Difficile fare un paragone, sono una regista di teatro, non di opera e non mi vedo come tale. Il mio mestiere è quello di dirigere spettacoli teatrali, le opere sono un’eccezione. Secondo me l’opera è qualcosa di speciale, di eccezionale, difficile: può essere fantastico o tremendo. È sicuramente qualcosa di diverso perché nel teatro io sono la persona che matura l’idea per lo spettacolo e che poi crea un gruppo, una famiglia di persone, con cui condividere una filosofia, la visione dello spettacolo. In un’opera, invece, sei più legato a certe situazioni e richieste, non hai tante opzioni rispetto al teatro, riesci a creare cose nuove con più difficoltà. È un lavoro completamente diverso, ma può essere gratificante e interessante. Per me la creatività, però, è legata alla libertà e la libertà è il teatro.

 

Ha mai lavorato con un cast totalmente italiano? Come pensa sarà questa esperienza?

È la prima volta che lavoro con un cast completamente italiano e sono davvero contenta. Quello che per me è subito evidente è la differenza in termini di energia, ad esempio, tra giovani italiani e francesi. Gli italiani sono più estroversi ed energici e mi piace questo loro atteggiamento. Hanno una diversa libertà e abilità di esprimere la loro arte nell’improvvisare, nel cantare e nel recitare: sono aperti, liberi e generosi nelle loro performance e per me non potrebbe essere meglio, li adoro!

 

Qual è il messaggio de L’Isola degli schiavi?

Sto rifacendo questo spettacolo per la terza volta perché penso che sia uno dei più contemporanei e universali che io abbia mai diretto. Per me la scelta del testo è la cosa più importante e non penso ci siano molti testi che parlano schiettamente di giustizia sociale, democrazia, umanità.

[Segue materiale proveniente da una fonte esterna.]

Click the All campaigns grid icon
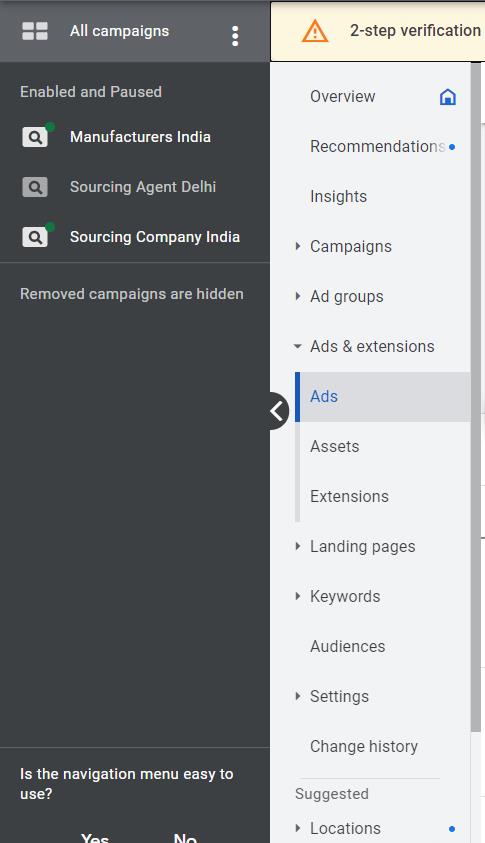 point(35,31)
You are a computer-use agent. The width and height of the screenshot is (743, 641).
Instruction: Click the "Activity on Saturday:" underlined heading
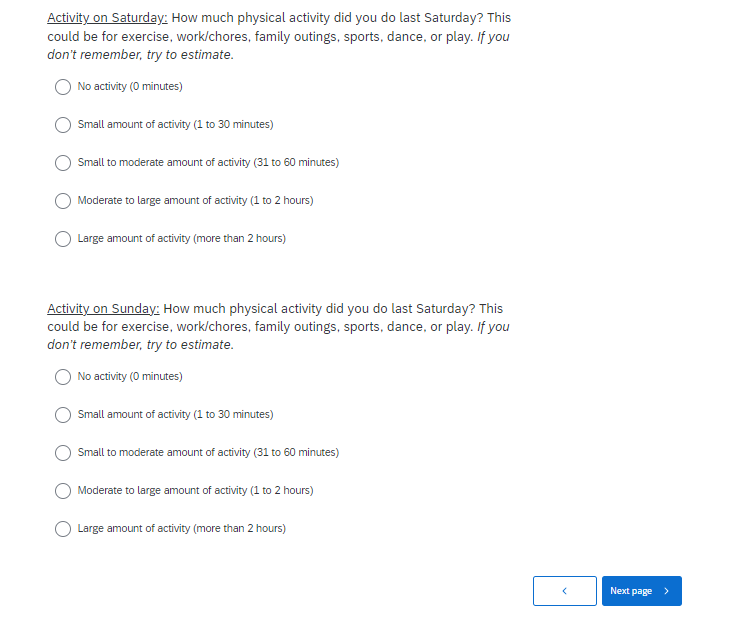(107, 19)
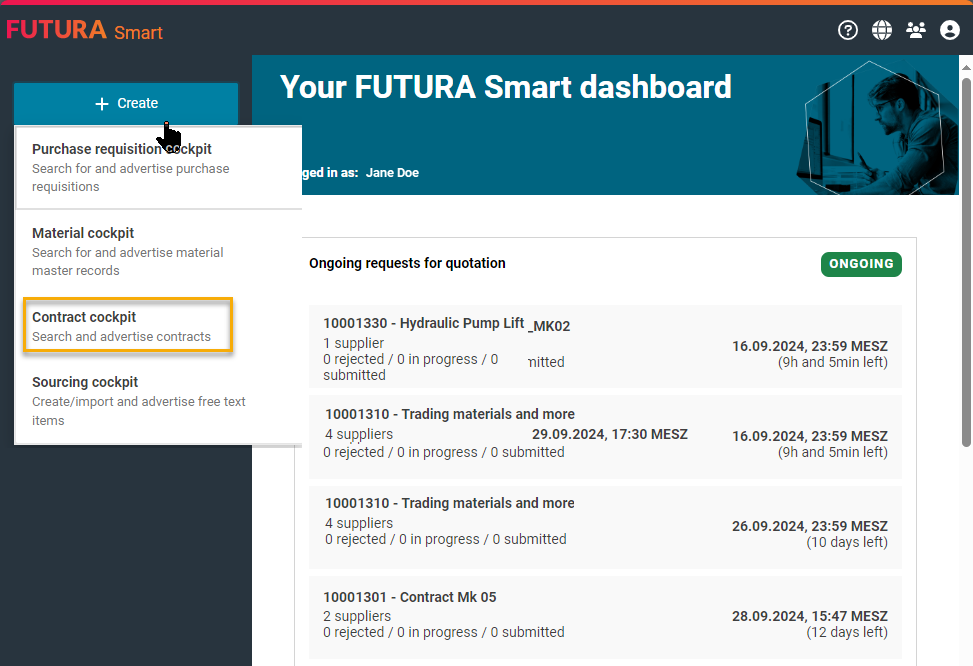Click the scrollbar up arrow
973x666 pixels.
[965, 68]
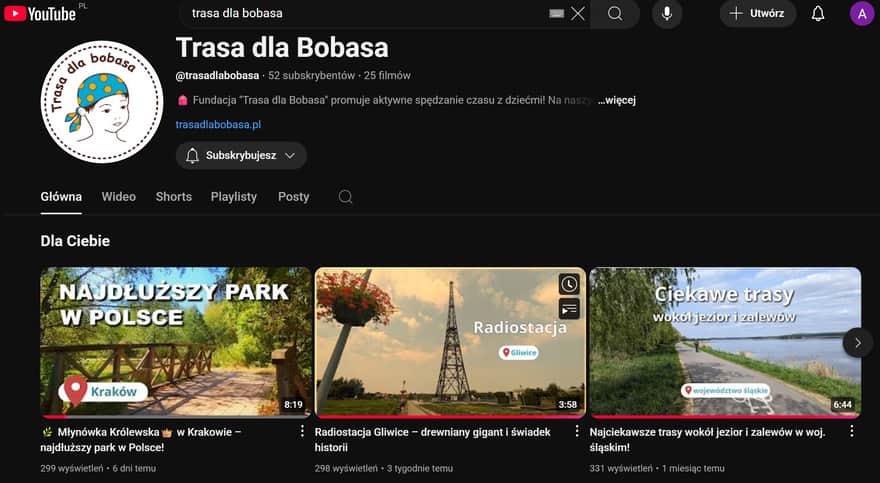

Questo strano spettacolo del ‘700 è così contemporaneo che potrebbe essere un reality show televisivo per il modo in cui le persone si scambiano di ruolo per capire come sarebbe stato essere al posto di qualcun altro. Parla di compassione, empatia, di capire cosa significa non avere il controllo delle situazioni, essere i meno fortunati. Tratta una tema fondamentale mascherato in una brillante commedia, ma l’essenza è così seria e moderna che non è ho mai abbastanza. 

 

Porterà lo spettacolo in altre città italiane?

Non è una mia scelta, ma se succedesse ne sarei davvero lusingata e contenta.